MD : Bien sûr, nous avons sur pied quatre projets structurants : Le projet national d’inventaire du patrimoine que j’ai expliqué tantôt; le projet d’éducation culturelle dans les écoles; le projet d’étude sur les filières culturellement et économiquement viables; puisque nous sommes persuadés que la culture a une forte dimension économique et peut contribuer de manière significative à l’économie nationale. Et finalement, le projet de formation sur les petites et moyennes entreprises culturelles où des artistes seront en mesure, après des formations, de s’organiser, de protéger leurs intérêts liés à la propriété individuelle.
LN : En dehors de ces projets, beaucoup d’artistes veulent produire, ils sont dynamiques et créatifs. Que peuvent-ils attendre du ministère en termes d’espace et de moyens cette année?
MD : Vous savez qu’il y a le projet de réhabilitation du Rex et du Triomphe, et je souhaite que l’un de ces chantiers finisse avant 2013. Il y a beaucoup de contraintes liées aux espaces et aux environs, comme c’est le cas du Théâtre National. Il ne s’agit pas que des bâtiments, nous voulons également un environnement sécurisé et adapté.
Pour les groupes et artistes qui souhaitent obtenir des subventions, la première contrainte est l’état d’urgence décrété cette année. Mais nous avons une politique de subvention liée à la promotion des talents en partant du principe que ces artistes ont déjà fait leurs preuves. Ceux-là auront moins de difficultés pour obtenir des fonds. Les autres naturellement auront beaucoup d’efforts à faire pour exposer leur création, mais ne seront pas négligés. Le ministère va vers eux, déjà avec les soirées hebdomadaires baptisées « pikliz », qui ont révélé des talents sûrs. Nous nous faisons un devoir de les accompagner.

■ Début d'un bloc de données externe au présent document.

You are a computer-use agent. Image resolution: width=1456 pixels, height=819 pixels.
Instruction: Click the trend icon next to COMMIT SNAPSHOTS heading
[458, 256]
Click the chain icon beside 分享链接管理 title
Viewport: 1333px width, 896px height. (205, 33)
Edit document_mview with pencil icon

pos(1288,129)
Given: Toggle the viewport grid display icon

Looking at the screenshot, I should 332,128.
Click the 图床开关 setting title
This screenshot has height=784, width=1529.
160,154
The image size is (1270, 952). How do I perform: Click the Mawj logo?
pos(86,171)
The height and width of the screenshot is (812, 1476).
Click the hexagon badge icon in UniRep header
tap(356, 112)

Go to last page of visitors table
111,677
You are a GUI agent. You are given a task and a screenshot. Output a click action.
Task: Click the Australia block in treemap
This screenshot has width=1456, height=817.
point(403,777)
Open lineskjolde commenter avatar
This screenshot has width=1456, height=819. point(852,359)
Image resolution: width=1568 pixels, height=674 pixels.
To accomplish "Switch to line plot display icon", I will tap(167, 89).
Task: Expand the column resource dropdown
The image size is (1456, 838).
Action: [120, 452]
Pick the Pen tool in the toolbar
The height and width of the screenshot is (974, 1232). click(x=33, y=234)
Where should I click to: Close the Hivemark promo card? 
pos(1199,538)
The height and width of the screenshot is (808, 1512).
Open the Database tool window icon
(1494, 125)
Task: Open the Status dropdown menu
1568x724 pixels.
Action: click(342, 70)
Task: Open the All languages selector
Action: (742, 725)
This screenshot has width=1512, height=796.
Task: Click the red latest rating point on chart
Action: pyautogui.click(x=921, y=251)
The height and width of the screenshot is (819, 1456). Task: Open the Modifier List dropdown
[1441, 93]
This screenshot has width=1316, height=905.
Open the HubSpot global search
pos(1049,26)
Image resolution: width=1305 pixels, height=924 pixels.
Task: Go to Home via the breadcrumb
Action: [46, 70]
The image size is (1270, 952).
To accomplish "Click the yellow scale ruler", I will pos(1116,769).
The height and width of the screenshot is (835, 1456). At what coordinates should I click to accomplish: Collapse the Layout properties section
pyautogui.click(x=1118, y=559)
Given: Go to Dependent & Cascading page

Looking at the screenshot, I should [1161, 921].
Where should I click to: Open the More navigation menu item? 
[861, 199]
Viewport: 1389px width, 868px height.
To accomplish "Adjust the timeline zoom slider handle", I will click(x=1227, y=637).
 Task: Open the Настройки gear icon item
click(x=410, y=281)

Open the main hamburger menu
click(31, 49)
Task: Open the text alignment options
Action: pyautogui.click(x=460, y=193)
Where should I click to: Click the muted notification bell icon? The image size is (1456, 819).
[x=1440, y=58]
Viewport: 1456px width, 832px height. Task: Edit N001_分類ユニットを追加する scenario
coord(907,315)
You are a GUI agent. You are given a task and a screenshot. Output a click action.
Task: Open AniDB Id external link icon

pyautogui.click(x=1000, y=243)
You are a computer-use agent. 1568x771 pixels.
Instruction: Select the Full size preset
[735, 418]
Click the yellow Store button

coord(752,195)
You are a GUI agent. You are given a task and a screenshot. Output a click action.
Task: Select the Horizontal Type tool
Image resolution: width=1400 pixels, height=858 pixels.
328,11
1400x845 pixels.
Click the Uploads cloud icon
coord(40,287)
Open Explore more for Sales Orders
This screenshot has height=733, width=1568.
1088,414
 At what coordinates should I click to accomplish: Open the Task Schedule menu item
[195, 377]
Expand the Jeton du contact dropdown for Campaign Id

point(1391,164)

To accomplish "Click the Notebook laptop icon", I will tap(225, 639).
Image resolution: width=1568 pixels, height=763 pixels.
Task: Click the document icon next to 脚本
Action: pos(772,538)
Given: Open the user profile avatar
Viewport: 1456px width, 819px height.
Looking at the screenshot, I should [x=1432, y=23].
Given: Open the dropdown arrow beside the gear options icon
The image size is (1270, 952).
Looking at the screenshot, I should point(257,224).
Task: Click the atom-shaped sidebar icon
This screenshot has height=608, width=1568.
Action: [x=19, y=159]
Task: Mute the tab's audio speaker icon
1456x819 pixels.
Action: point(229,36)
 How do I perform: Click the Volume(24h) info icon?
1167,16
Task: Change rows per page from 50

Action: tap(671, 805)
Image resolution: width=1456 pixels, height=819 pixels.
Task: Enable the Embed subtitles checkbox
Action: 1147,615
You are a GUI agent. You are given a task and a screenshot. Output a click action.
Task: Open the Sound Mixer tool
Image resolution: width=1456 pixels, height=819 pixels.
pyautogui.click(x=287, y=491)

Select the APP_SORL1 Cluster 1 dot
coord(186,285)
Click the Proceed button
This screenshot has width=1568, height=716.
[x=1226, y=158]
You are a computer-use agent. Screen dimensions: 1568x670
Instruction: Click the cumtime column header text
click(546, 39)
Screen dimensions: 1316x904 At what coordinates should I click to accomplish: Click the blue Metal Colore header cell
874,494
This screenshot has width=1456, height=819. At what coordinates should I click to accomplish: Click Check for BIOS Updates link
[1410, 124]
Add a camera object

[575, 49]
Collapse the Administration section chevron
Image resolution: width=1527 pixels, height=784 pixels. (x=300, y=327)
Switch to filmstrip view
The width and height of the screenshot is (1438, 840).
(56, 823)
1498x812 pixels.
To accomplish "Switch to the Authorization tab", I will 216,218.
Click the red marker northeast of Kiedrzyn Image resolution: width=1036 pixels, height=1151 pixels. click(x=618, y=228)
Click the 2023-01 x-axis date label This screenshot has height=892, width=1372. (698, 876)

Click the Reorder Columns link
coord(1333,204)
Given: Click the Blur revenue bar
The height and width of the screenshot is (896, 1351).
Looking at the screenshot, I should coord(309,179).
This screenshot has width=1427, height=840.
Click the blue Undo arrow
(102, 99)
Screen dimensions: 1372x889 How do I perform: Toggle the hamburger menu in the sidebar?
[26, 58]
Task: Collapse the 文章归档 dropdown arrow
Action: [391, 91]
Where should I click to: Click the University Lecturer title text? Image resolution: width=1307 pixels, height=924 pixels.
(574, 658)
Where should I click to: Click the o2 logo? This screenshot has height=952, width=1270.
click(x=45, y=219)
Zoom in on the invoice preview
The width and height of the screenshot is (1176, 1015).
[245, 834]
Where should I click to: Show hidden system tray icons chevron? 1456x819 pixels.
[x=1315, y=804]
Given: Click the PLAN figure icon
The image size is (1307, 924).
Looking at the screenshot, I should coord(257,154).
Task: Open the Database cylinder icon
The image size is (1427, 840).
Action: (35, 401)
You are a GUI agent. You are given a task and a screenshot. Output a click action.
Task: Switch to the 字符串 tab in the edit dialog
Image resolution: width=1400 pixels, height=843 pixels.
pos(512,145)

LN : Vous avez parlé tantôt de cette volonté de donner une très grande visibilité aux artistes, comment?
MD : Il y a une dimension internationale que nous voulons donner à la culture haïtienne en termes de promotion. Nous voulons que des demandes nous viennent d’ailleurs. Nous voulons comme exporter des talents. Voilà pourquoi nous avons signé un accord de coopération avec le Mexique qui permettra des échanges culturels très intenses avec Haïti cette année. Il y aura des formations pour des cadres du secteur culturel ainsi que des ateliers de création. Nous travaillons à faire pareille avec Panama. Nous allons réaliser une semaine de l’amitié Haïti-Antigua. Antigua qui, nous le savons, est un carrefour touristique, un moyen pour nous d’exposer notre culture, notre musique et notre danse, notre gastronomie pour nous montrer dans tout ce que nous avons comme potentialités.